The coronavirus associated lockdown has certainly brought about severe negative implications on the Indian economy and as a result of this millions of ordinary Indians have been compelled to lose their jobs.
As employers engage in massive lay-offs and reduction of already meagre wages, it is interesting to note that the informal sector as well as the organised or the formal sector have been suffering amid the lockdown.
The novel coronavirus and the associated lockdown has also left drastic impacts on West Bengal’s tea estates. Most of these tea-estates have been compelled to ask their workers to drop the job due to their inabilities to pay despite the lockdown and the inability of the workers to even come to the worksite in the absence of transportation channels.
It would not be wrong to say that the novel coronavirus has taken a toll on the 12,000 workers working in 12 closed tea estates of northern Bengal as the months doles given by the state government in usual days because of the absence of both functional banks as well as transportation channels.
In the absence of other alternative livelihood opportunities, these labourers are now without a source of income of livelihood and are requesting the government to enable them to survive the economic hardship through the payment of FAWLOI (Financial Assistance to Workers of Locked Out Industries) on a monthly basis.

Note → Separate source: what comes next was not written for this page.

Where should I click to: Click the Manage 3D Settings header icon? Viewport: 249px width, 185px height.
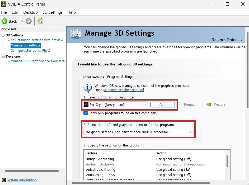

The workers who work across these 14 tea estates of northern Bengal receive Rs 1,500 per month but the amounts are payed once in three months. These workers receive their payments once in three months.
It was in the month of March, the state had disbursed the amounts for the last couple of months of the previous year. Both the main problem that has occurred for the workers living close to the vicinity of the tea-estates is that they are finding it difficult to go to the banks as most tea-estates are located in remote corners of North Bengal.
In most cases, the closest bank is 20-25 Kms away. This means that although many workers may have meagre sums remaining in their bank accounts, they don’t have an option to go to the bank and withdraw it. There is no banking infrastructure in these closed gardens. According to official estimates, around 50,000 people live in the closed 14 tea plantations.
Most of the people who work at the tea plantations are daily wage earners. When they do not find work at the tea estates, they travel to places like Jalpaiguri to work at the construction sites. Some of them also work near the Test river and earn a living by collecting stones.
But the lockdown implies that all sources of livelihood are now closed for them and they are now fully dependent on supplies that arrive as part of relief.
Experts working on the condition of these daily wage earners in the tea estates of North Bengal feel that this is time that representatives of banks come to the closed tea gardens with a monthly assistance scheme or even hand over the cash that these daily wagers have saved in their bank accounts
The state government has taken the initiative of providing assistance to tribals above the age of 60 years, but it should also think of devising a special scheme for beneficiaries who may be living in closed down tea-estates.
This initiative is really important because thousands of these daily wage earners are really in a very difficult position in the absence of livelihood or savings to sustain them through the hard times.